EXERCISE =
Set down verbatim the part of the records below that opens with the line containing "Screen dimensions: 1280x571" and continues through the end of the records, including both ends and nothing else.

[Stored data]
____

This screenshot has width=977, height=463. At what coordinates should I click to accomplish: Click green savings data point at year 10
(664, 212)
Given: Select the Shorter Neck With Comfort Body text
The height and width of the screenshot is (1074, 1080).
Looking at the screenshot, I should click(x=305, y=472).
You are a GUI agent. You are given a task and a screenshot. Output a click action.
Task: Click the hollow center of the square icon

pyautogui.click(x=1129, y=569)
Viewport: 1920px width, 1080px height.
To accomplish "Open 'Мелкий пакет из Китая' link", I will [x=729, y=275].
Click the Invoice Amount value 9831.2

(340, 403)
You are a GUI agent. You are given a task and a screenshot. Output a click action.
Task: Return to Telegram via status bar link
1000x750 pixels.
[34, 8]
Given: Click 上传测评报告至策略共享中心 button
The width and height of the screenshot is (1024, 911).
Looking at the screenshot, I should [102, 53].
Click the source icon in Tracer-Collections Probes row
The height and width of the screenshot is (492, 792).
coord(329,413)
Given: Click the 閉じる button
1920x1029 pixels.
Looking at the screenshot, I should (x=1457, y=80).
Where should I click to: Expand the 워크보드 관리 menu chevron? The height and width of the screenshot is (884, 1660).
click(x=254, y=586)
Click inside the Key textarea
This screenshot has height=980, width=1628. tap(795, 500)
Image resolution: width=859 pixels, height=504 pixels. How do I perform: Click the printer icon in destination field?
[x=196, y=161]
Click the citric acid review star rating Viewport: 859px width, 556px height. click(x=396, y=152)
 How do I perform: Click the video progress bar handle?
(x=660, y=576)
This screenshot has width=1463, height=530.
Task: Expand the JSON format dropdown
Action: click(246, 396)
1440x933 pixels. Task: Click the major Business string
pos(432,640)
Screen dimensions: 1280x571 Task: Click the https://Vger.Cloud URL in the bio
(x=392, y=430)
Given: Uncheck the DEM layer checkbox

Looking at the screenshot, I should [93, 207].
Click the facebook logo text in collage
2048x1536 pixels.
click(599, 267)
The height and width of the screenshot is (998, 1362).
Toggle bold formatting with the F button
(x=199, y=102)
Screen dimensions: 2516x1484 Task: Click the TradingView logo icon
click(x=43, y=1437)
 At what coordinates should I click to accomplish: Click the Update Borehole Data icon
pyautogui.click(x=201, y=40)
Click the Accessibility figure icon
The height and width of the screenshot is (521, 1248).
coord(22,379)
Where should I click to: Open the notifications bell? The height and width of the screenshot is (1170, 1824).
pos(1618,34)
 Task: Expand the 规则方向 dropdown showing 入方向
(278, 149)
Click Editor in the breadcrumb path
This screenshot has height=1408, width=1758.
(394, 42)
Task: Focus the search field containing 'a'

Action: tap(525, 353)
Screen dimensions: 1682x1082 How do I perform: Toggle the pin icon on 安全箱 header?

____

RESPONSE BELOW =
Screen dimensions: 1280x571 Task: Click the https://Vger.Cloud URL in the bio
(x=392, y=430)
Given: Uncheck the DEM layer checkbox

Looking at the screenshot, I should [93, 207].
Click the facebook logo text in collage
2048x1536 pixels.
click(599, 267)
The height and width of the screenshot is (998, 1362).
Toggle bold formatting with the F button
(x=199, y=102)
Screen dimensions: 2516x1484 Task: Click the TradingView logo icon
click(x=43, y=1437)
 At what coordinates should I click to accomplish: Click the Update Borehole Data icon
pyautogui.click(x=201, y=40)
Click the Accessibility figure icon
The height and width of the screenshot is (521, 1248).
coord(22,379)
Where should I click to: Open the notifications bell? The height and width of the screenshot is (1170, 1824).
pos(1618,34)
 Task: Expand the 规则方向 dropdown showing 入方向
(278, 149)
Click Editor in the breadcrumb path
This screenshot has height=1408, width=1758.
(394, 42)
Task: Focus the search field containing 'a'

Action: tap(525, 353)
Screen dimensions: 1682x1082 How do I perform: Toggle the pin icon on 安全箱 header?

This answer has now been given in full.